→ Exercise brief: For this task, output every entry below exactly and omit the pictures.

[Saved entries]
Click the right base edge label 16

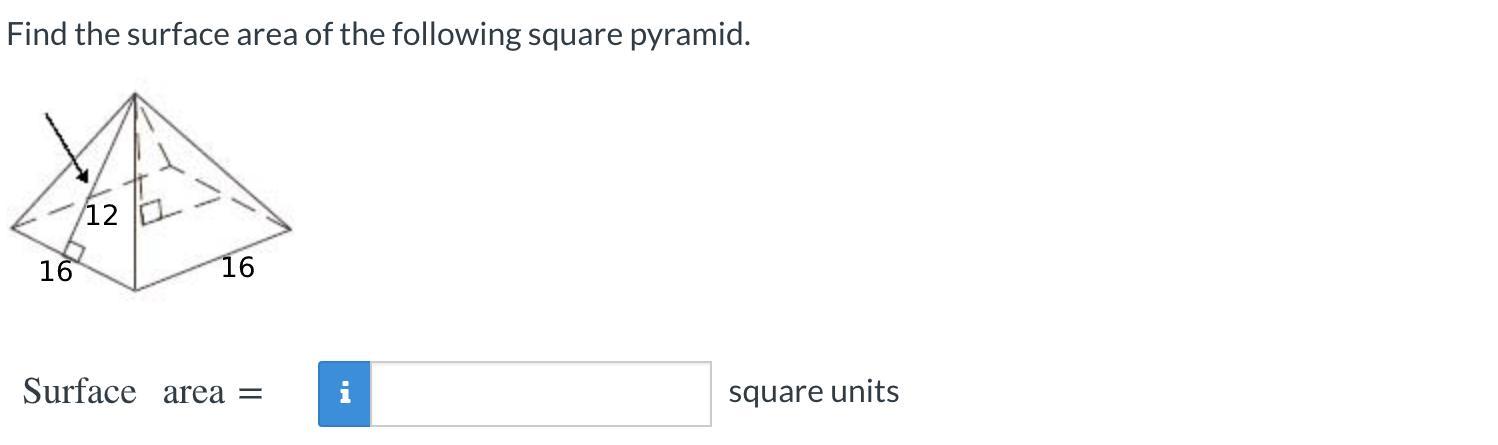[238, 267]
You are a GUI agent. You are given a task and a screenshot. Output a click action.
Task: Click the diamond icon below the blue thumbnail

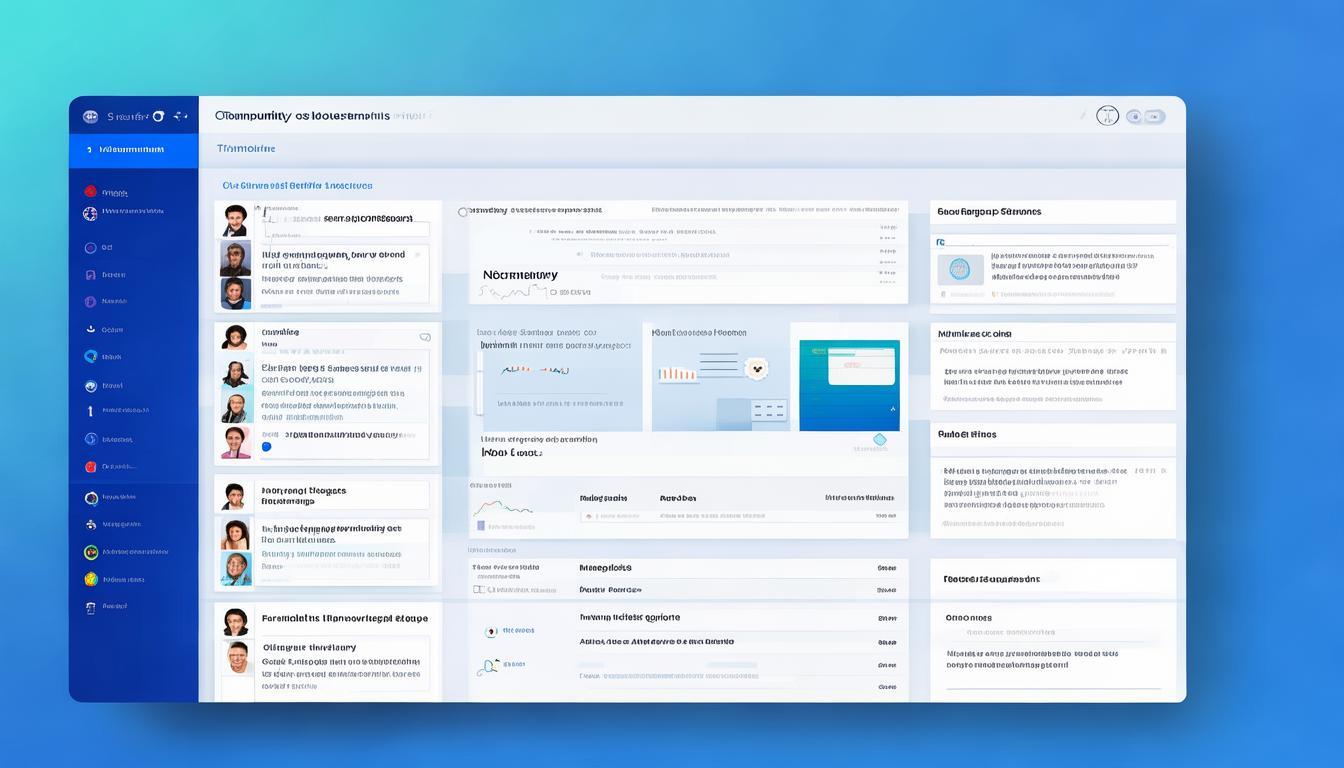[880, 439]
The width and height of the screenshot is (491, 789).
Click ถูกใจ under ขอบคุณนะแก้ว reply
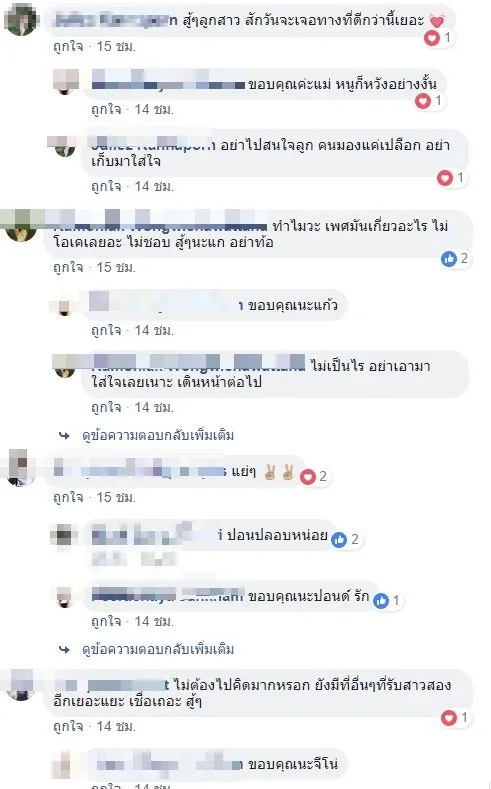tap(106, 331)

→ Answer to this task:
Click the right base edge label 16

[238, 267]
You are a GUI agent. You are given a task and a screenshot. Output a click action.
Task: Click the diamond icon below the blue thumbnail

[880, 439]
The width and height of the screenshot is (491, 789).
Click ถูกใจ under ขอบคุณนะแก้ว reply
tap(106, 331)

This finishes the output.